==== EXERCISE MATERIAL ====

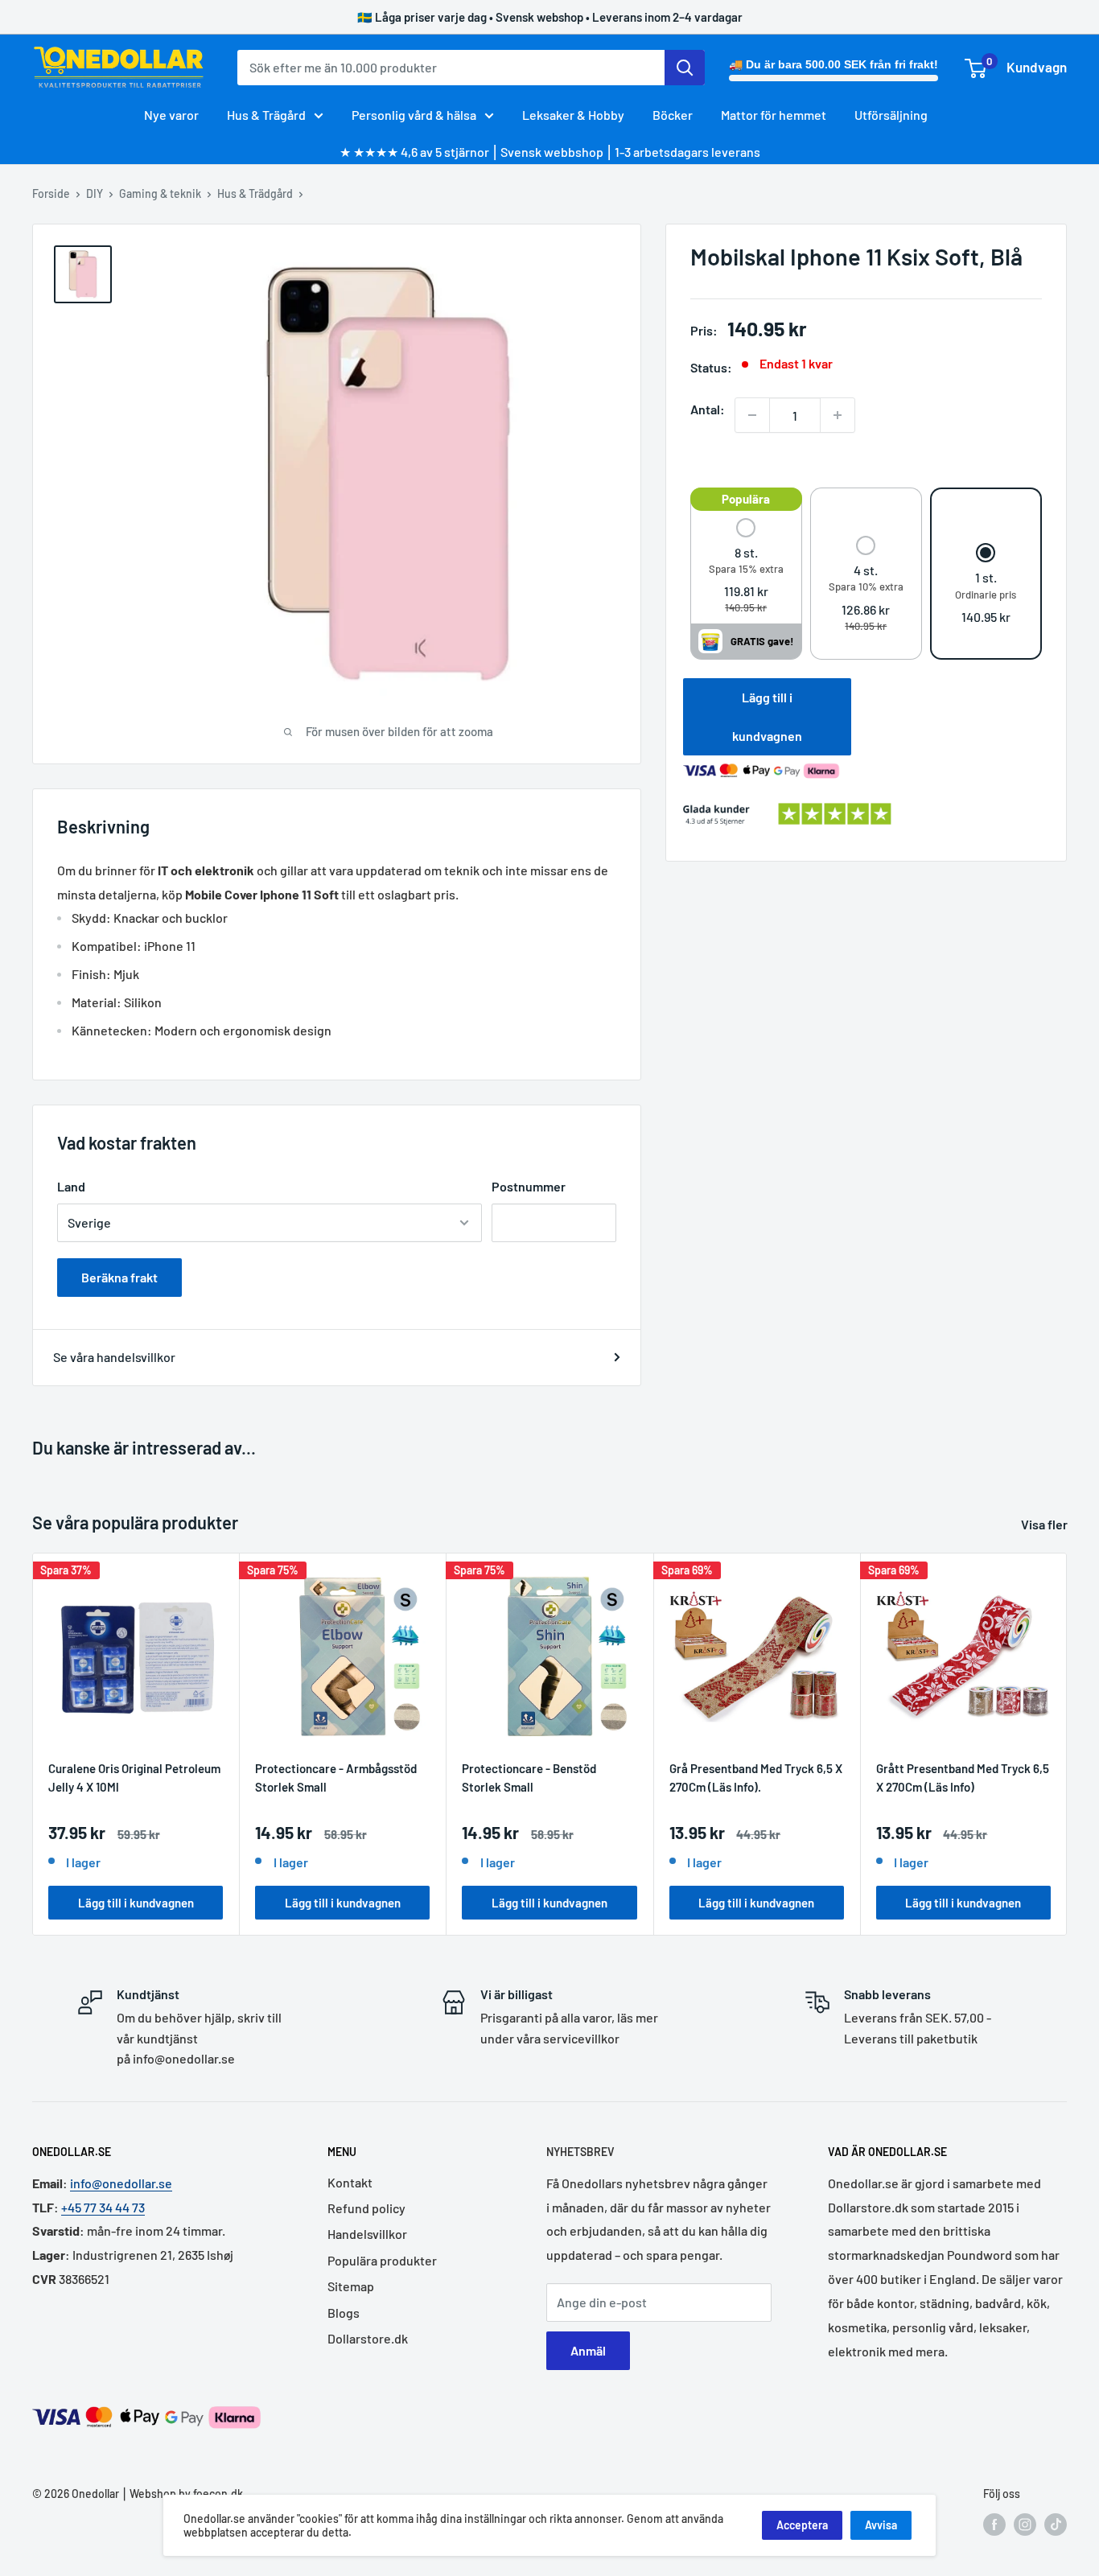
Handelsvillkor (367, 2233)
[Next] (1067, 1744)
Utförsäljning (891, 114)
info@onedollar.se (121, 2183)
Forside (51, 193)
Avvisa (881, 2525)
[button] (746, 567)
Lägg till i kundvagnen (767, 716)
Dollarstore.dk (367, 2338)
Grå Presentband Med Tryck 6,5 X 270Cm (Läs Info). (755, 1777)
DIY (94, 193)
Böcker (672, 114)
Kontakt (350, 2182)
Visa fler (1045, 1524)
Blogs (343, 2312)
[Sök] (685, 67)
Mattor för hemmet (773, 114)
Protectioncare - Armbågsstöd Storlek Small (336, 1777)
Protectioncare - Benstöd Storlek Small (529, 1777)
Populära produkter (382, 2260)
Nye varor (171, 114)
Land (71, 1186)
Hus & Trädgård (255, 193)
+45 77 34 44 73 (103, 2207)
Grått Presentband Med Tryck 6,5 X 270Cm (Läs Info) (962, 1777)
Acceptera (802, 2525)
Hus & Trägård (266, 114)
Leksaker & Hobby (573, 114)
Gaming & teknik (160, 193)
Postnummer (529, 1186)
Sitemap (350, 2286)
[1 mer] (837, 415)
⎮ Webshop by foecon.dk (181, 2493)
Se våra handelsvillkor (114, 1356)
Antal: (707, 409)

====

> [ASSIGNED TASK] Copy the data above line for line, skipping every picture.

> [RESPONSE AREA]
Handelsvillkor (367, 2233)
[Next] (1067, 1744)
Utförsäljning (891, 114)
info@onedollar.se (121, 2183)
Forside (51, 193)
Avvisa (881, 2525)
[button] (746, 567)
Lägg till i kundvagnen (767, 716)
Dollarstore.dk (367, 2338)
Grå Presentband Med Tryck 6,5 X 270Cm (Läs Info). (755, 1777)
DIY (94, 193)
Böcker (672, 114)
Kontakt (350, 2182)
Visa fler (1045, 1524)
Blogs (343, 2312)
[Sök] (685, 67)
Mattor för hemmet (773, 114)
Protectioncare - Armbågsstöd Storlek Small (336, 1777)
Protectioncare - Benstöd Storlek Small (529, 1777)
Populära produkter (382, 2260)
Nye varor (171, 114)
Land (71, 1186)
Hus & Trädgård (255, 193)
+45 77 34 44 73 (103, 2207)
Grått Presentband Med Tryck 6,5 X 270Cm (Läs Info) (962, 1777)
Acceptera (802, 2525)
Hus & Trägård (266, 114)
Leksaker & Hobby (573, 114)
Gaming & teknik (160, 193)
Postnummer (529, 1186)
Sitemap (350, 2286)
[1 mer] (837, 415)
⎮ Webshop by foecon.dk (181, 2493)
Se våra handelsvillkor (114, 1356)
Antal: (707, 409)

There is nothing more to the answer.